Six eBay employees mounted a cyberstalking campaign including sending boxes of live spiders and cockroaches and a Halloween mask of a bloody pig’s face —followed by a threatening Twitter message— against a Natick, Mass. couple who ran an online e-commerce newsletter, according to charges filed by federal prosecutors yesterday.
I’ve never heard of anything like this, except perhaps in one of the cheesy horror movies I watch late at night to anesthetize my brain.
The employees, all of whom have now left the company, engineered a campaign against the couple that included ominous emails and deliveries on unordered products obvious chosen to terrify, such as a bloody pig mask, a funeral wreath and a book about how to surviving grief after the death of a spouse. Just to enrich your nightmares, here are the mask and the book:
Some of the employees even drove to the couple’s home to spy on them.
One of the involved eBay executives texted a fellow executive involved in the plot, saying that he wanted to “crush” the female member of the couple. Andrew E. Lelling, the United States attorney for Massachusetts, said that what the employees launched was ” a systematic campaign, fueled by the resources of a Fortune 500 company, to emotionally and psychologically terrorize this middle-aged couple in Natick with the goal of deterring them from writing bad things online about eBay.”

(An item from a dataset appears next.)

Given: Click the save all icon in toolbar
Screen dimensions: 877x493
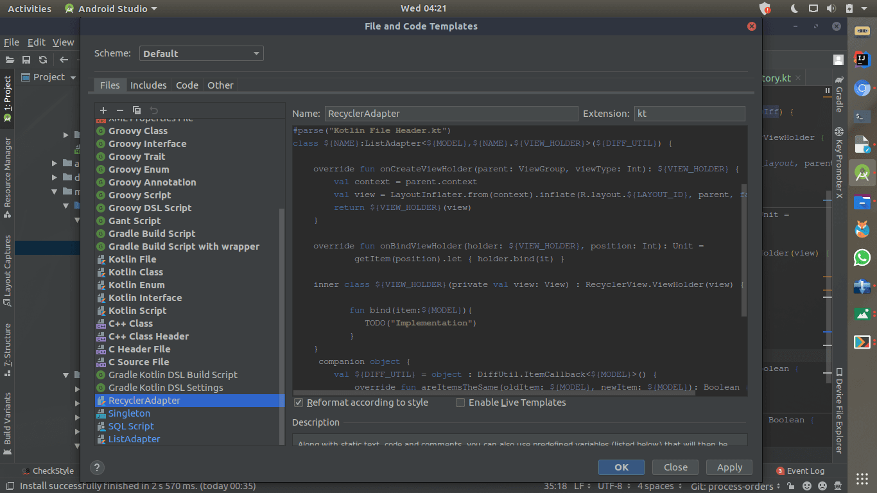Looking at the screenshot, I should (26, 60).
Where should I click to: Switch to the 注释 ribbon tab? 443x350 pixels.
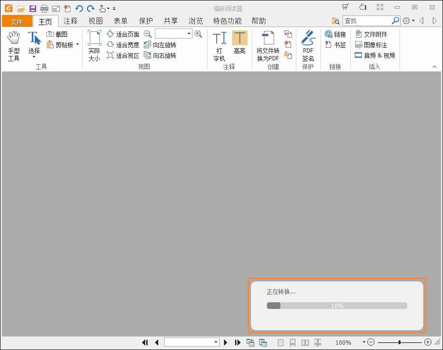pos(70,21)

Wow. First it’s dangerous to criticize Black Lives Matter, and now this. You can’t even criticize eBay without wondering what’s coming in retaliation.
The six ex-employees were charges with conspiracy to commit cyber-stalking and conspiracy to tamper with witnesses. Among them are two former high-ranking eBay officers, now in custody: James Baugh, the company’s former senior director of safety and security, and David Harville, the company’s former director of global resiliency.
To be fair to eBay, it did issue the mandatory message in support of the protests/riots, noting that “there is no place for hate or violence in our community,” except, apparently, in the executive suites of the company itself.
Funny how the NYT headline refers to the perps as “Ex-eBay employees.” That’s curious to the extent they were employees at the time of the conduct charged in the indictment. So the impression is the perps are just former eBay employees? When in fact they were in eBay’s most senior management! Why is the NYT running interference for eBay?
Sheesh! Reading the story, these were not just employees but high ranking executives (were there no flunkies involved, or did they get a pass? Or perhaps they turned state’s evidence). Even the then CEO seems to be implicated when you read a statement by eBay about this matter.
Hard to imagine something much more despicable — well perhaps until recently.
Two execs, four flunkies.
Were any of these people also ex-Justice Department employees? Anyone named Strzok, or….?
I remember when Domino’s was accused of paying employees at Domino’s Farms to demon-dial every Hungry Howie’s restaurant through lunch and dinner rush to prevent people from being able to order. Hungry Howie’s was founded by some people that Domino’s deemed unfit to run a restaurant.